**Предложенный отрывок:**
На том же корабле отплыл из Филадельфии знаменитый адвокат мистер Эндрю Гамильтон со своим сыном. Они, а также купец-квакер мистер Дэнхем и господа Онион и Рассел, владельцы железоделательного завода в Мэриленде, заняли всю большую каюту, так что нам с Ральфом пришлось довольствоваться койками на нижней палубе; никто из пассажиров не был с нами знаком и не полагал нужным с нами считаться. Но мистер Гамильтон и его сын (это был Джеймс, впоследствии губернатор) вернулись из Ньюкасла в Филадельфию, поскольку отец согласился за высокую плату выступить там в суде по делу о захваченном судне; и когда перед самым нашим отплытием на наш корабль явился полковник Френч и заговорил со мной очень уважительно, на меня обратили внимание, и остальные джентльмены предложили мне и моему другу Ральфу занять освободившиеся места в большой каюте, куда мы и перебрались.
Полагая, что полковник Френч доставил на борт почту губернатора, я попросил капитана передать мне те письма, которые предназначались для меня. Он сказал, что вся почта погружена в один мешок и сейчас он заниматься ею не может. Но еще до высадки в Англии он даст мне возможность отобрать то, что мне нужно; на этом мне пришлось пока успокоиться, и мы продолжали путь. В каюте народ подобрался общительный, и жили мы безбедно, к тому же пользуясь провизией мистера Гамильтона, который запас ее в дорогу преизрядно. В других отношениях переход был не из приятных, ибо погода нам не благоприятствовала.

**Исходные данные:**

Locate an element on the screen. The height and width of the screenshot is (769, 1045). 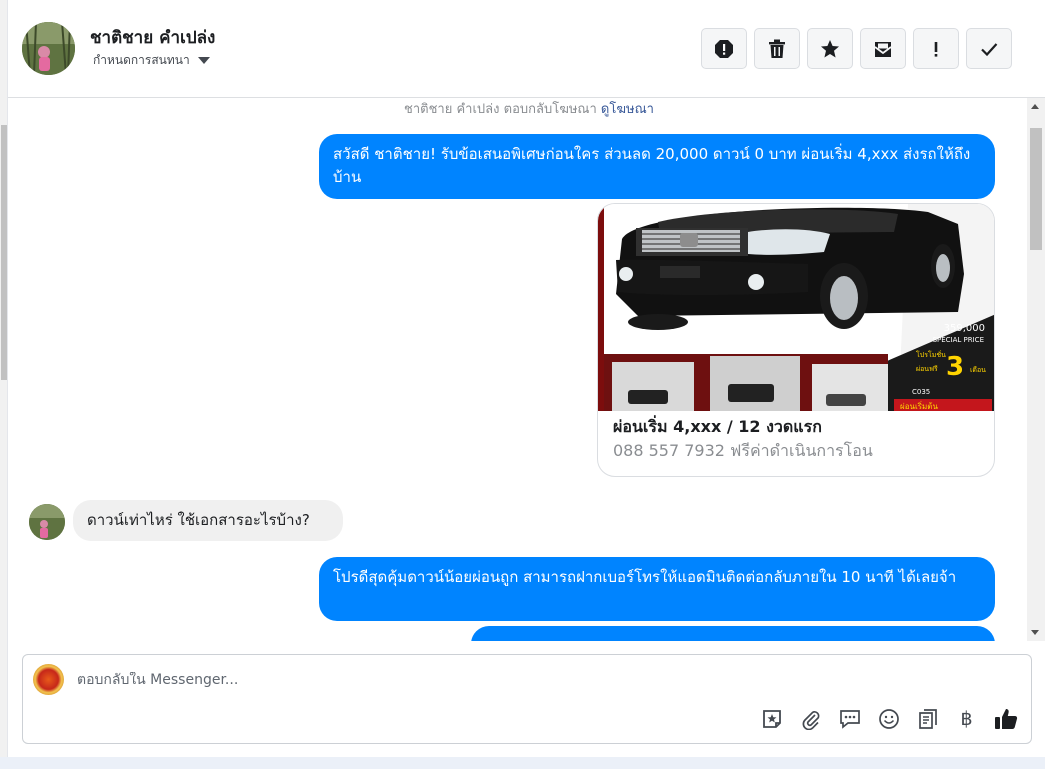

**Задание A:** Определите, согласуются ли с отрывком утверждения: (i) мистер Гамильтон взял с собой в дорогу много провизии; (ii) капитан сразу отдал письма, адресованные рассказчику; (iii) погода во время перехода была благоприятной. Для каждого ответьте «да» или «нет» и приведите решающие слова отрывка в точной цитате.
**Задание B:** Продублируйте дословно фрагмент отрывка от «На том же корабле» до «мы и перебрались.».
Эти данные никак не связаны с отрывком.

**Решение A:**
(i) Да: «который запас ее в дорогу преизрядно».
(ii) Нет: «Он сказал, что вся почта погружена в один мешок и сейчас он заниматься ею не может».
(iii) Нет: «погода нам не благоприятствовала».

**Решение B:**
На том же корабле отплыл из Филадельфии знаменитый адвокат мистер Эндрю Гамильтон со своим сыном. Они, а также купец-квакер мистер Дэнхем и господа Онион и Рассел, владельцы железоделательного завода в Мэриленде, заняли всю большую каюту, так что нам с Ральфом пришлось довольствоваться койками на нижней палубе; никто из пассажиров не был с нами знаком и не полагал нужным с нами считаться. Но мистер Гамильтон и его сын (это был Джеймс, впоследствии губернатор) вернулись из Ньюкасла в Филадельфию, поскольку отец согласился за высокую плату выступить там в суде по делу о захваченном судне; и когда перед самым нашим отплытием на наш корабль явился полковник Френч и заговорил со мной очень уважительно, на меня обратили внимание, и остальные джентльмены предложили мне и моему другу Ральфу занять освободившиеся места в большой каюте, куда мы и перебрались.